====== Text
In my last team, we worked on a piece of software that could send you email notifications, but you needed to use your own SMTP server.
The first iteration of the feature sent you a confirmation message when you set up email, but that was it. If the confirmation email didn’t get through, you wouldn’t have a clue why.
So when we got more time to work on it, we added a Send test email feature:
When the test email didn’t come through, we displayed an error, which came from the SMTP server:
This helped people a bit - they could see when their email settings weren’t right. But the messages we got from the sever ranged from the helpful to the completely cryptic. So I decided to see if I could improve them.
We collected data on the errors people were hitting, and found that there were about 20 reasonably common ones. I went through the 20, found out what they meant, and worked out a human-readable version. Crucially, I included a suggestion for what you needed to do to fix the error:
These were much better, and helped a bunch of people set up email notifications - a lot of them had made a mistake entering their details, or weren’t using a secure connection when they needed to.
Still not great though. Can you guess what the problem was?
Frankly, the messages are just too long. This customer (and probably others) hadn’t spotted my little explanation of what he needed to do, because it was in a wall of text.
It’s a real dilemma. For some of the errors we could be sure “This is definitely the fix”, but for others we could only say “This is probably what’s wrong”. So we couldn’t hide the server messages altogether: their sysadmin might need the full thing to diagnose the problem.
This is still where it’s at right now. I don’t think it’s awful: I think here it’s better to include the helpful information, even if it makes it long.
A possible improvement would be to hide the server message when we definitely know what the problem is, and surface it otherwise.
Alternatively, we could visually distinguish the server errors from the readable solution. But that’s technically difficult with the setup we have now.
But I think the moral of the story is that it’s better to add useful information (but a bit of clutter) than to leave people baffled. It’s a difficult balance though.
============
### Problem to work on:
Reproduce word for word the stretch of the text on SMTP error messages that begins with "So when we got" and continues through "they needed to.".
====== Data shown
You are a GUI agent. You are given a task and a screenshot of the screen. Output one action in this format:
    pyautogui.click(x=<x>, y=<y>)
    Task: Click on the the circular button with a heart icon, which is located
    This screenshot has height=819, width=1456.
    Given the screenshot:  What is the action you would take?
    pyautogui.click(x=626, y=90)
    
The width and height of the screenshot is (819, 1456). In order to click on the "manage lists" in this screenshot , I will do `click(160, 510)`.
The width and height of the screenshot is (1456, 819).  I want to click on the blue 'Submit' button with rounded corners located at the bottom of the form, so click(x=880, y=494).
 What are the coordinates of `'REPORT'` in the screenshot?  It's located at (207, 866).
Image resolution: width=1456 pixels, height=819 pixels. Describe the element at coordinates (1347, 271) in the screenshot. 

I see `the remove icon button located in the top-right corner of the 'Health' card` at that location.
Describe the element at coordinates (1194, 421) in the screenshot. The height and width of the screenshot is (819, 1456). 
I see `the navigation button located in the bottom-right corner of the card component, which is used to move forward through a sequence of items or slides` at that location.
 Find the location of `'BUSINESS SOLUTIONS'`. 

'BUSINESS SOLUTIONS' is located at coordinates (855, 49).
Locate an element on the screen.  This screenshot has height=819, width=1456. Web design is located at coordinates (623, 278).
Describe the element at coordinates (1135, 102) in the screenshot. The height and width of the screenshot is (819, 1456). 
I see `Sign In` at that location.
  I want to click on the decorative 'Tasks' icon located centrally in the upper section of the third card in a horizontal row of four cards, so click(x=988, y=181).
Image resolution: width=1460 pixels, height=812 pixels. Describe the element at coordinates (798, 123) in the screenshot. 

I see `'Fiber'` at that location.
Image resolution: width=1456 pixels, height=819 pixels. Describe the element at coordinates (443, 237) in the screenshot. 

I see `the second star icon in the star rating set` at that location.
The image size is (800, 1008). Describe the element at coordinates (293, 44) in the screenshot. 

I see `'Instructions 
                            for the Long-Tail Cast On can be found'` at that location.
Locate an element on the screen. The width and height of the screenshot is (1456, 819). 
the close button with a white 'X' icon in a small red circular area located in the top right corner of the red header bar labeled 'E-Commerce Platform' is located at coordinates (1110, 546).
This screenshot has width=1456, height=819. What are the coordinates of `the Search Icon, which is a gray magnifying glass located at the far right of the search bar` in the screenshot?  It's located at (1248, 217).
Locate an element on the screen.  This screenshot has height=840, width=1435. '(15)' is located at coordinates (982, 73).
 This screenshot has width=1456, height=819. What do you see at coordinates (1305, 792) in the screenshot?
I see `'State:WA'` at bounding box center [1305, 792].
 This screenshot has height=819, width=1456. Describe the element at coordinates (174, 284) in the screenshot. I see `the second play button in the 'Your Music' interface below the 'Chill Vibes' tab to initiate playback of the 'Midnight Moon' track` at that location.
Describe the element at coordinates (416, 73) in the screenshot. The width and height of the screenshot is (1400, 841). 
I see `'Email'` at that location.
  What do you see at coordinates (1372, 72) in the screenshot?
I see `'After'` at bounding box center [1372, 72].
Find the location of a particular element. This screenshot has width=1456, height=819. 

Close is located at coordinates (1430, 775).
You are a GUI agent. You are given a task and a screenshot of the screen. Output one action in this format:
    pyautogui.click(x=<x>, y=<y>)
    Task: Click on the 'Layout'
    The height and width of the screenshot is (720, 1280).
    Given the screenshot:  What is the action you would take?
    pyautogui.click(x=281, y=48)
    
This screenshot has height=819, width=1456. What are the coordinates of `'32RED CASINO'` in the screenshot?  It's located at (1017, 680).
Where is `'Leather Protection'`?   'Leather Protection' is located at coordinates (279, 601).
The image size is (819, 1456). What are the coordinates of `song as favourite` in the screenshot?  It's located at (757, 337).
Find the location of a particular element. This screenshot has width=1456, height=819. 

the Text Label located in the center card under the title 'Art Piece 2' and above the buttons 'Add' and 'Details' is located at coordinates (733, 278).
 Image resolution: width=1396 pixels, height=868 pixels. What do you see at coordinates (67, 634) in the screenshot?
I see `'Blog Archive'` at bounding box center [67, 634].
============
### Written answer:
So when we got more time to work on it, we added a Send test email feature:
When the test email didn’t come through, we displayed an error, which came from the SMTP server:
This helped people a bit - they could see when their email settings weren’t right. But the messages we got from the sever ranged from the helpful to the completely cryptic. So I decided to see if I could improve them.
We collected data on the errors people were hitting, and found that there were about 20 reasonably common ones. I went through the 20, found out what they meant, and worked out a human-readable version. Crucially, I included a suggestion for what you needed to do to fix the error:
These were much better, and helped a bunch of people set up email notifications - a lot of them had made a mistake entering their details, or weren’t using a secure connection when they needed to.